### WHAT NEEDS TO BE DONE
Look through the data below for the line with "Open Γιώργος Γεωργίου profile from top post", and transcribe it exactly together with each line after it up to and including the line with "Task: Open a new tab with plus button". Give nothing else.

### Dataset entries
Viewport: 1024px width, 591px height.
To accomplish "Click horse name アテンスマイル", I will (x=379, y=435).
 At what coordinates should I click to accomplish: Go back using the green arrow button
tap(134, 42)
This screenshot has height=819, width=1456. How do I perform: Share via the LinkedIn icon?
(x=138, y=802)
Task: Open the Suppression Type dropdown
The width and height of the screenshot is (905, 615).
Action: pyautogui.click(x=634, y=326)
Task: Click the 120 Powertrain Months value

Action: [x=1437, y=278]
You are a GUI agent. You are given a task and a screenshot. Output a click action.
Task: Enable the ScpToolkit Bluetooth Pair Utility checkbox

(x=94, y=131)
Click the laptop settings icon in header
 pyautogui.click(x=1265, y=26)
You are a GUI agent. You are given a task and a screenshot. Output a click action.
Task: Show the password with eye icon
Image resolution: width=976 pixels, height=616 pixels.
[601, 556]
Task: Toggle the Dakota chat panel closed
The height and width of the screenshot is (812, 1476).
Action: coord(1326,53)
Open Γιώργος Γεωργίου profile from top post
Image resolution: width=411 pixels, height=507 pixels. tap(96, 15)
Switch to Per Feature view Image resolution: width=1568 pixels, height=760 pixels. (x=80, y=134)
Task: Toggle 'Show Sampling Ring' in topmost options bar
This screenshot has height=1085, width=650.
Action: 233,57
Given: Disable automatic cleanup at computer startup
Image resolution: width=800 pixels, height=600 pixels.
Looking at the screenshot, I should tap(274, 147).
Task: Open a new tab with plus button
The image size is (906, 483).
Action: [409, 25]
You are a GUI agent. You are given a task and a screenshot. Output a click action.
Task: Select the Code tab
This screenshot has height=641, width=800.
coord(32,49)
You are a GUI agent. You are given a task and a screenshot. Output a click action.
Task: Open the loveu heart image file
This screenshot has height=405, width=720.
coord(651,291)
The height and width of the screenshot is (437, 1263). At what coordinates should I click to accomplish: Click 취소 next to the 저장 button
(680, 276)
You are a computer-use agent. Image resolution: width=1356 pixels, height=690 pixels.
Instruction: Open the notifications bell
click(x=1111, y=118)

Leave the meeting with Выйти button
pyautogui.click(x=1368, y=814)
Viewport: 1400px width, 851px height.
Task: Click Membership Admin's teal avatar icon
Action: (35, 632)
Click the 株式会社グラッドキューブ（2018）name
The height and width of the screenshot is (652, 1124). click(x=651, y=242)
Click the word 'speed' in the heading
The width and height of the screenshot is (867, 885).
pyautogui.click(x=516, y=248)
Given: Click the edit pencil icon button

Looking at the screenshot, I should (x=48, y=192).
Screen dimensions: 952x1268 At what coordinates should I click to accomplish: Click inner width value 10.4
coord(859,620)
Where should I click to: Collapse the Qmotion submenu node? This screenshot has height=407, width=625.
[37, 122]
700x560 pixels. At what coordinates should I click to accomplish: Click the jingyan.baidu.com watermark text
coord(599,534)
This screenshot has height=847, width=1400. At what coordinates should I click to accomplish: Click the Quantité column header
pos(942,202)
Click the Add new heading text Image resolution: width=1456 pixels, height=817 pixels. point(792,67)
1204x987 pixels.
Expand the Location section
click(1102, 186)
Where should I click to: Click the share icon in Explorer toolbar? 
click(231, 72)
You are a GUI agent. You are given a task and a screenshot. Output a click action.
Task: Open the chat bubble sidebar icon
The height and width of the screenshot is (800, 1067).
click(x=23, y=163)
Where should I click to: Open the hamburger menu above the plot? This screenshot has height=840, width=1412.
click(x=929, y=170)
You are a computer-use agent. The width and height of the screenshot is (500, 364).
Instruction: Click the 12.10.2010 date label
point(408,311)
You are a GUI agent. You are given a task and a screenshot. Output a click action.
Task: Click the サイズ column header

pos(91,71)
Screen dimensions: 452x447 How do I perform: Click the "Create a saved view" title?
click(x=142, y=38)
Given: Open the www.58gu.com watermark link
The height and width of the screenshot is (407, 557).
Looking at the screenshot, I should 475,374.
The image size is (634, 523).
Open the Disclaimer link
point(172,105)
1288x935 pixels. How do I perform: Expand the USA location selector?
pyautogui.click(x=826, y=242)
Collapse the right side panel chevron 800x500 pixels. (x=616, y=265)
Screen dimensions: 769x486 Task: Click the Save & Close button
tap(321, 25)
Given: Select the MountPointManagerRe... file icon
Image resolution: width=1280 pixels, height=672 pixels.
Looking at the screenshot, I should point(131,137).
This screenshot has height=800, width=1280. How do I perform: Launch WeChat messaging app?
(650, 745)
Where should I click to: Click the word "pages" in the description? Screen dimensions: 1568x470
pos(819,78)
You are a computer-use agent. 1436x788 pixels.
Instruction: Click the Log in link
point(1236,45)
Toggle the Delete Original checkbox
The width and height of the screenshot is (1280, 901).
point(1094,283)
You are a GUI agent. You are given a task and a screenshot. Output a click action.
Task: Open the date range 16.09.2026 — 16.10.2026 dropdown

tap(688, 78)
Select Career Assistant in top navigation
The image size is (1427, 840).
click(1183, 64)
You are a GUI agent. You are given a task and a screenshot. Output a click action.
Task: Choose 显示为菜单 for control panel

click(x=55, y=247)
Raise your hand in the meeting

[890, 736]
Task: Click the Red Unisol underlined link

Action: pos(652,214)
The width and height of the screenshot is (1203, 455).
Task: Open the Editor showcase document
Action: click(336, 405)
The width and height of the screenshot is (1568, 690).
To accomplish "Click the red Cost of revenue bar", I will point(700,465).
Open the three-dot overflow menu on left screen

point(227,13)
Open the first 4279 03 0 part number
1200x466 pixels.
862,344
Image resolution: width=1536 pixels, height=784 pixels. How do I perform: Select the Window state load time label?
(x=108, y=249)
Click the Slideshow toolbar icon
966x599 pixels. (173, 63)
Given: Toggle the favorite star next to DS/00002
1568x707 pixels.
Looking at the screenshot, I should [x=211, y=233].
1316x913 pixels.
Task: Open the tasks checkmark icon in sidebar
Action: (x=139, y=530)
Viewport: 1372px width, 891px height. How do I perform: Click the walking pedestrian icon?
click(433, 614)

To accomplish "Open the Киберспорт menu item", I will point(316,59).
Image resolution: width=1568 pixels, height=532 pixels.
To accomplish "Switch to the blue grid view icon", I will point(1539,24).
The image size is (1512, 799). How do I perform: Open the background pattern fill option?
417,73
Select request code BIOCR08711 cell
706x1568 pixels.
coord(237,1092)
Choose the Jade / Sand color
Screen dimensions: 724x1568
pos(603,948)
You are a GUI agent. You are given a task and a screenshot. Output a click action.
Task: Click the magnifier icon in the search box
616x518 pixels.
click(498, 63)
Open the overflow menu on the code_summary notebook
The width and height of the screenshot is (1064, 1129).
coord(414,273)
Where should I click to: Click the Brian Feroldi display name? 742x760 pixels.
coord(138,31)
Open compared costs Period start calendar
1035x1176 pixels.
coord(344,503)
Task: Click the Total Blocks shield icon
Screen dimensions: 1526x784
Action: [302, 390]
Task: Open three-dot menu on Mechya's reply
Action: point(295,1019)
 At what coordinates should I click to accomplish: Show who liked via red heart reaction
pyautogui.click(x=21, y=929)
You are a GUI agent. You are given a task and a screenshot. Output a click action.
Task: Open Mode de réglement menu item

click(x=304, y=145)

### ANSWER FOR THIS EXERCISE
Open Γιώργος Γεωργίου profile from top post
Image resolution: width=411 pixels, height=507 pixels. tap(96, 15)
Switch to Per Feature view Image resolution: width=1568 pixels, height=760 pixels. (x=80, y=134)
Task: Toggle 'Show Sampling Ring' in topmost options bar
This screenshot has height=1085, width=650.
Action: 233,57
Given: Disable automatic cleanup at computer startup
Image resolution: width=800 pixels, height=600 pixels.
Looking at the screenshot, I should tap(274, 147).
Task: Open a new tab with plus button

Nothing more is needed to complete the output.